Top of DATASET CONTENT

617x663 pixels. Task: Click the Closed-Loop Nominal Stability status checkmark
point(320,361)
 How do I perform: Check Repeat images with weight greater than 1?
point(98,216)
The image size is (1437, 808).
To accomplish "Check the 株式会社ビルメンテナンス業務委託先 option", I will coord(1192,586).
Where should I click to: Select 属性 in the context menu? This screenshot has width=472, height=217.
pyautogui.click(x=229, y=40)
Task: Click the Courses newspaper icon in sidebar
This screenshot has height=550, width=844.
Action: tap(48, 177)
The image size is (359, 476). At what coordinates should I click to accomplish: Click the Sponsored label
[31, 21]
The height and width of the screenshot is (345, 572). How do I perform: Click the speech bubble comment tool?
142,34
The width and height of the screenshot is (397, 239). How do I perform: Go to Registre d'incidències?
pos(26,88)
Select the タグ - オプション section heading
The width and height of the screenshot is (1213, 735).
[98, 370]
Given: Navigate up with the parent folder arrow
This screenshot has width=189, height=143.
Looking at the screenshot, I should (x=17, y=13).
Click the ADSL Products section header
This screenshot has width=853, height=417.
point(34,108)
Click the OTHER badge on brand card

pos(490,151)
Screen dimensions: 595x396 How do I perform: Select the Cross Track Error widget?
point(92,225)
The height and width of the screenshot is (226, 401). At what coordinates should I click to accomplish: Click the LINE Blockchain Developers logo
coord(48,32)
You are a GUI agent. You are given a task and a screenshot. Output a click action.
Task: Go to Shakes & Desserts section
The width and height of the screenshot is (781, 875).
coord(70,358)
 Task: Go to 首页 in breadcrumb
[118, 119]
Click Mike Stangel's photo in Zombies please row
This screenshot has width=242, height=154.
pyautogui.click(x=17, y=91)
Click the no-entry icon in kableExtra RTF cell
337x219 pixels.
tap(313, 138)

Bottom of DATASET CONTENT

● **TASK STATEMENT**: Having looked over the entries above, reproduce all of them exactly.

● **ANSWER**:
617x663 pixels. Task: Click the Closed-Loop Nominal Stability status checkmark
point(320,361)
 How do I perform: Check Repeat images with weight greater than 1?
point(98,216)
The image size is (1437, 808).
To accomplish "Check the 株式会社ビルメンテナンス業務委託先 option", I will coord(1192,586).
Where should I click to: Select 属性 in the context menu? This screenshot has width=472, height=217.
pyautogui.click(x=229, y=40)
Task: Click the Courses newspaper icon in sidebar
This screenshot has height=550, width=844.
Action: tap(48, 177)
The image size is (359, 476). At what coordinates should I click to accomplish: Click the Sponsored label
[31, 21]
The height and width of the screenshot is (345, 572). How do I perform: Click the speech bubble comment tool?
142,34
The width and height of the screenshot is (397, 239). How do I perform: Go to Registre d'incidències?
pos(26,88)
Select the タグ - オプション section heading
The width and height of the screenshot is (1213, 735).
[98, 370]
Given: Navigate up with the parent folder arrow
This screenshot has width=189, height=143.
Looking at the screenshot, I should (x=17, y=13).
Click the ADSL Products section header
This screenshot has width=853, height=417.
point(34,108)
Click the OTHER badge on brand card

pos(490,151)
Screen dimensions: 595x396 How do I perform: Select the Cross Track Error widget?
point(92,225)
The height and width of the screenshot is (226, 401). At what coordinates should I click to accomplish: Click the LINE Blockchain Developers logo
coord(48,32)
You are a GUI agent. You are given a task and a screenshot. Output a click action.
Task: Go to Shakes & Desserts section
The width and height of the screenshot is (781, 875).
coord(70,358)
 Task: Go to 首页 in breadcrumb
[118, 119]
Click Mike Stangel's photo in Zombies please row
This screenshot has width=242, height=154.
pyautogui.click(x=17, y=91)
Click the no-entry icon in kableExtra RTF cell
337x219 pixels.
tap(313, 138)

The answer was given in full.